(Dataset items)
*** Block opens ***

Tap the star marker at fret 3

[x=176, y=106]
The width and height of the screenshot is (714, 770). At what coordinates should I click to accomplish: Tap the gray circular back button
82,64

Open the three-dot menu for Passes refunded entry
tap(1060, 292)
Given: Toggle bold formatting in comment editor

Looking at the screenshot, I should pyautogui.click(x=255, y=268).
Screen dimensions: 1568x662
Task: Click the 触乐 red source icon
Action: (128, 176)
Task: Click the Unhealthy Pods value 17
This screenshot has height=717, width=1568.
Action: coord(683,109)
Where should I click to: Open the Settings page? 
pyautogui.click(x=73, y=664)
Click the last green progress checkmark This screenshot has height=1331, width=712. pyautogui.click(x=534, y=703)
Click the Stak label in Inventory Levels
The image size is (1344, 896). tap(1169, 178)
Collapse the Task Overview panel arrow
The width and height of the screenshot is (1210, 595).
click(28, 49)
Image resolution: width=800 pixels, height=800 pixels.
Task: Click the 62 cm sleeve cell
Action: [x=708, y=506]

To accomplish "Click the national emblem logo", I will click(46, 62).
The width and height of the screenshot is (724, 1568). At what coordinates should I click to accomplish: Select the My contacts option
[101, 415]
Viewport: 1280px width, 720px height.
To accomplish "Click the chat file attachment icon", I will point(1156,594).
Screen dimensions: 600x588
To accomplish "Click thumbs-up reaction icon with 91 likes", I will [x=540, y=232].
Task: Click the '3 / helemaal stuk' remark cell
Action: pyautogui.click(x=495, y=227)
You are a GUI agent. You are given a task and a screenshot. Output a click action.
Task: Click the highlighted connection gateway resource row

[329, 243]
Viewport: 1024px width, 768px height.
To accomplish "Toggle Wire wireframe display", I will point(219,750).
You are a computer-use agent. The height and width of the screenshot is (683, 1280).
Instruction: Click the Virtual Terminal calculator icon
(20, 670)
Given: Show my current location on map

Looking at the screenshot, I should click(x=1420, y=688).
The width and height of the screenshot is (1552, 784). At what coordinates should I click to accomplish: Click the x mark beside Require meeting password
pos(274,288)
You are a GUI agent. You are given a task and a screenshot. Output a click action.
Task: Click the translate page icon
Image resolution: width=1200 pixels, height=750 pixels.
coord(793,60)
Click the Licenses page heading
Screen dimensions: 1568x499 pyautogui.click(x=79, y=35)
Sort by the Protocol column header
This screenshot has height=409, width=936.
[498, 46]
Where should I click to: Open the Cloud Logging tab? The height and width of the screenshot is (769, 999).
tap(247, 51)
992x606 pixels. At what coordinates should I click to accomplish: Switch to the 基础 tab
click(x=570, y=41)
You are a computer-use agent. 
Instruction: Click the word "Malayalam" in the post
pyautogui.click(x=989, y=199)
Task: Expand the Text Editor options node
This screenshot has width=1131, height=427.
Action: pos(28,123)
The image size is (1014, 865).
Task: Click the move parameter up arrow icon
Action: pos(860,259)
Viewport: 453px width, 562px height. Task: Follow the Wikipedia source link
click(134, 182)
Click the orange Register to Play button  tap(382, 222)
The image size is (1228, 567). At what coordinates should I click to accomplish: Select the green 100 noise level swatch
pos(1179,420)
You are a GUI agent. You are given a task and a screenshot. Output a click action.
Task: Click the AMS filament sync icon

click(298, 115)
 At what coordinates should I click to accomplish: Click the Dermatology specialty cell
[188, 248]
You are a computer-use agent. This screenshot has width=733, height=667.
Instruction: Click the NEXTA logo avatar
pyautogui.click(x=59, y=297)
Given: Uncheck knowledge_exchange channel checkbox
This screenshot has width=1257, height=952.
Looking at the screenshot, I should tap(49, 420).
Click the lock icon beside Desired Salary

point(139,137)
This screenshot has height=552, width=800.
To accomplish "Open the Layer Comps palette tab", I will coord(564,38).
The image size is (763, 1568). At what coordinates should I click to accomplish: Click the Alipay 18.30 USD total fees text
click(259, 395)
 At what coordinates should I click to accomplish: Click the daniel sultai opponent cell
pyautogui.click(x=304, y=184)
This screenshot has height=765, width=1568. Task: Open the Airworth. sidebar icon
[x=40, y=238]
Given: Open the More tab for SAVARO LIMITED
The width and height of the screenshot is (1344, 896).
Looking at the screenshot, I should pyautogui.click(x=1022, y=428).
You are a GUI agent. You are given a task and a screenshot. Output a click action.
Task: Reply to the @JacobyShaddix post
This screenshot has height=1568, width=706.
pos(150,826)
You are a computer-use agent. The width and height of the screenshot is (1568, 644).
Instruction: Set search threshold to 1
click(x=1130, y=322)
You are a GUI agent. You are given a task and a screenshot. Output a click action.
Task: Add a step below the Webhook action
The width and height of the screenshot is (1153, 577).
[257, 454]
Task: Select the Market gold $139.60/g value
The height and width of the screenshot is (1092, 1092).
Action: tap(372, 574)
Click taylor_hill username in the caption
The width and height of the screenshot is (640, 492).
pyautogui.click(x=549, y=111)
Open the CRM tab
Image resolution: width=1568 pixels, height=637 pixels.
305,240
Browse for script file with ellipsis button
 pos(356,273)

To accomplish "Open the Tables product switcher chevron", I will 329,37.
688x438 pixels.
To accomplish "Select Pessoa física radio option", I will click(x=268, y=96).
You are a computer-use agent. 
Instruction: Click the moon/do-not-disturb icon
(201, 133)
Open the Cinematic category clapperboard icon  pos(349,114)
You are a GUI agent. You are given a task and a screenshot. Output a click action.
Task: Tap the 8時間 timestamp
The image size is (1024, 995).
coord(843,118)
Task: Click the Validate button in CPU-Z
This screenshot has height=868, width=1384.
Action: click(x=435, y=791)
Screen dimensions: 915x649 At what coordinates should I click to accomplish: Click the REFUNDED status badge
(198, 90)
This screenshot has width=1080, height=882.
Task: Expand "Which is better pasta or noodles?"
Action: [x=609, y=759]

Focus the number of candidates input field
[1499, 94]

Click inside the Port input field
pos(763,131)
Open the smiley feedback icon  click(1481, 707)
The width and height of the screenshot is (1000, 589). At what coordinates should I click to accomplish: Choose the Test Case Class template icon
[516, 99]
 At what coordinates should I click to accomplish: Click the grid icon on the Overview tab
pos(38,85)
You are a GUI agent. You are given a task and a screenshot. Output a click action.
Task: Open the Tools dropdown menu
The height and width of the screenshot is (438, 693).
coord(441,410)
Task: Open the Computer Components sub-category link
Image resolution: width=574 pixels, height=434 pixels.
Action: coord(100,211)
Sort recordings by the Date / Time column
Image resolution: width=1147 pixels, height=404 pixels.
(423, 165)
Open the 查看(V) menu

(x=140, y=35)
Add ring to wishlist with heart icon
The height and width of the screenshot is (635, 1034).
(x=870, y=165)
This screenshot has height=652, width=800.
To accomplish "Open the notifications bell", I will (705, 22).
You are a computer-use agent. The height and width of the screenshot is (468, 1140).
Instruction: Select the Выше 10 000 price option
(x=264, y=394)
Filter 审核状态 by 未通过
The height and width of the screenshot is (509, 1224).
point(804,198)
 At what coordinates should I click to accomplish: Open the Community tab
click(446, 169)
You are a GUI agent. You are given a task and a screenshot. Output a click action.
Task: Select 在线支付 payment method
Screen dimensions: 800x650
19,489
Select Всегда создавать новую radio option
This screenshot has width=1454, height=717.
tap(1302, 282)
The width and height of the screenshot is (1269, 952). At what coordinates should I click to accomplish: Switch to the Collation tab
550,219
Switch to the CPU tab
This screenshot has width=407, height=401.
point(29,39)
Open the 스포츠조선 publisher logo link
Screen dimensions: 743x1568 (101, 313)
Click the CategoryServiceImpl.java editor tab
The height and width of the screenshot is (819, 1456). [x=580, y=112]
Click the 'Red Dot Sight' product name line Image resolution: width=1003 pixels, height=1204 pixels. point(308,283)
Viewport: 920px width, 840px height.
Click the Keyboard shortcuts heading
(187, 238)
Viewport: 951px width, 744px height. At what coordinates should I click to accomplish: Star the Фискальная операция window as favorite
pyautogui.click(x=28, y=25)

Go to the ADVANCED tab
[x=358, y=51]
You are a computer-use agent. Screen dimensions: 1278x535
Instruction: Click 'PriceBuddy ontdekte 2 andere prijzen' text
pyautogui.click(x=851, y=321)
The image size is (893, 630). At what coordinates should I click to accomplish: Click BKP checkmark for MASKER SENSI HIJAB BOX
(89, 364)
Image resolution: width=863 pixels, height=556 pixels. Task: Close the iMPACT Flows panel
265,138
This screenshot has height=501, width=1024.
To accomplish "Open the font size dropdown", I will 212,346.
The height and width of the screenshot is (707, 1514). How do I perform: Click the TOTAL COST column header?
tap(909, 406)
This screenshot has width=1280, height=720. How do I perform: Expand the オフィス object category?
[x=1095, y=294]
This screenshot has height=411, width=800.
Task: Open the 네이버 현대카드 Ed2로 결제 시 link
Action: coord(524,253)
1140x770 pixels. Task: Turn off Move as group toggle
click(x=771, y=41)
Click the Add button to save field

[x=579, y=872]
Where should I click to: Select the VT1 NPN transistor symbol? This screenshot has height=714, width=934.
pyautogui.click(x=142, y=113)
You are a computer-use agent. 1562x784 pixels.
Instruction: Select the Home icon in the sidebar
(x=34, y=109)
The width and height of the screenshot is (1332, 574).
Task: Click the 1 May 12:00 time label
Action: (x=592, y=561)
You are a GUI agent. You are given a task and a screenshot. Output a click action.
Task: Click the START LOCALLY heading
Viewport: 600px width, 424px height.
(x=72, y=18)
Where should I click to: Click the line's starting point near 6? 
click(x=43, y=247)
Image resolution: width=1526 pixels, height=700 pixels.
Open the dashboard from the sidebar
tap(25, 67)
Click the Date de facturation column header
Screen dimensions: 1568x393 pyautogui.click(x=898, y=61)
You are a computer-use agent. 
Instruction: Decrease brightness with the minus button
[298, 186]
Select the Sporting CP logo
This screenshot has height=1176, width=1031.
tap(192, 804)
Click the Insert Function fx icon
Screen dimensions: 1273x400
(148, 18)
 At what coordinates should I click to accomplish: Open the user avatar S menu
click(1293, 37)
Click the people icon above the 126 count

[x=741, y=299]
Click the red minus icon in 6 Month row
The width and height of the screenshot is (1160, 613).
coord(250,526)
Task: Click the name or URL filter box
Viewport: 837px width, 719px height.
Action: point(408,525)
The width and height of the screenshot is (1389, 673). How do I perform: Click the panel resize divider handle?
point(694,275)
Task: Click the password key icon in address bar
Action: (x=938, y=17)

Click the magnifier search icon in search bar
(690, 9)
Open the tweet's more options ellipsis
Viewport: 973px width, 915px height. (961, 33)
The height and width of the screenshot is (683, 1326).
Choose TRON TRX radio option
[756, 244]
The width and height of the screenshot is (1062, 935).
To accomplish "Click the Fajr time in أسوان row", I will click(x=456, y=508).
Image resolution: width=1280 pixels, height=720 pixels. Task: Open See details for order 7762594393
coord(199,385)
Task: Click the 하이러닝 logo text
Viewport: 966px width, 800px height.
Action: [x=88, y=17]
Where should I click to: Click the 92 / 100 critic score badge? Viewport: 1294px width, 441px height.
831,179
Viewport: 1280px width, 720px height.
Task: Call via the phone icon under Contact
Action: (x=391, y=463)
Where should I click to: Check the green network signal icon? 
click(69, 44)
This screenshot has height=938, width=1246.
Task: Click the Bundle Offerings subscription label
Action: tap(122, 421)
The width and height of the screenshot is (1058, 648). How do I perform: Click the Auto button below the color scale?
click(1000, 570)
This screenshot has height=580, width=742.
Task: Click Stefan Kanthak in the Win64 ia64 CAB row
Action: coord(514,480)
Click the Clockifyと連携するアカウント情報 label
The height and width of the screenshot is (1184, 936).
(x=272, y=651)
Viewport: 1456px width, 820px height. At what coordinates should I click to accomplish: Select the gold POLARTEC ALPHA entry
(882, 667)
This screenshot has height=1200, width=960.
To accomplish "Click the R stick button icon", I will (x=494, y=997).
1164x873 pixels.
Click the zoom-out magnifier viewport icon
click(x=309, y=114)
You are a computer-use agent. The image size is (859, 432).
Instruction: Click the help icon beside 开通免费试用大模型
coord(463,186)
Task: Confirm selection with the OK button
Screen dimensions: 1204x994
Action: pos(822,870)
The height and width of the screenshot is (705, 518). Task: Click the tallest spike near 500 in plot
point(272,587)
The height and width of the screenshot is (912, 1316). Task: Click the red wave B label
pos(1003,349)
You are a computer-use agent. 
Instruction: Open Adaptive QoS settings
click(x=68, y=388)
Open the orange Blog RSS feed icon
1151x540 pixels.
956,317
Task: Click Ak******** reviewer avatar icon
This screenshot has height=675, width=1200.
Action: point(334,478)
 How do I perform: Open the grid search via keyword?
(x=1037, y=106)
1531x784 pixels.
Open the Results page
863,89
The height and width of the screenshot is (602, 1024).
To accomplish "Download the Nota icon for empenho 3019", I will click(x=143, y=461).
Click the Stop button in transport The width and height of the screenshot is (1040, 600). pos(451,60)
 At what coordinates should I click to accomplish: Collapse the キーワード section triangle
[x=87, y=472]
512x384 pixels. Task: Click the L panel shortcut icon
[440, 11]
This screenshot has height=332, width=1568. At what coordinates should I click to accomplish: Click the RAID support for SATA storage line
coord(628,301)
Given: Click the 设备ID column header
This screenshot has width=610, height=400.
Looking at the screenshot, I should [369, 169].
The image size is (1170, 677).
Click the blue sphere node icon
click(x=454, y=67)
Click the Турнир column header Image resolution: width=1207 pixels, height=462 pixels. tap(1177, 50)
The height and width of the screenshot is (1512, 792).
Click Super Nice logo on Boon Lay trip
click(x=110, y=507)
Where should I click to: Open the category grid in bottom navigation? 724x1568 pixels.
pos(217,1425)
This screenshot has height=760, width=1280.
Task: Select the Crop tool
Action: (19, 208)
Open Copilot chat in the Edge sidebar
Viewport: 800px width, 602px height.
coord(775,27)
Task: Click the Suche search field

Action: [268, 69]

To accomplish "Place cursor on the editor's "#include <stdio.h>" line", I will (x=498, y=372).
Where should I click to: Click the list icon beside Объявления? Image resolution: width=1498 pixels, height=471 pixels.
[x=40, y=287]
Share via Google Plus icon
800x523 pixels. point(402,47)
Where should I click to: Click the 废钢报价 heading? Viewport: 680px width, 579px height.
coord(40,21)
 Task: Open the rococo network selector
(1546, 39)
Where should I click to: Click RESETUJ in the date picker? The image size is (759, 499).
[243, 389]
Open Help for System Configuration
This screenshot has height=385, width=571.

*** Block closes ***

From the data above, pick out each line containing "dropdown" and copy it.

**YOUR SOLUTION:**
Task: Open the Tools dropdown menu
To accomplish "Open the font size dropdown", I will 212,346.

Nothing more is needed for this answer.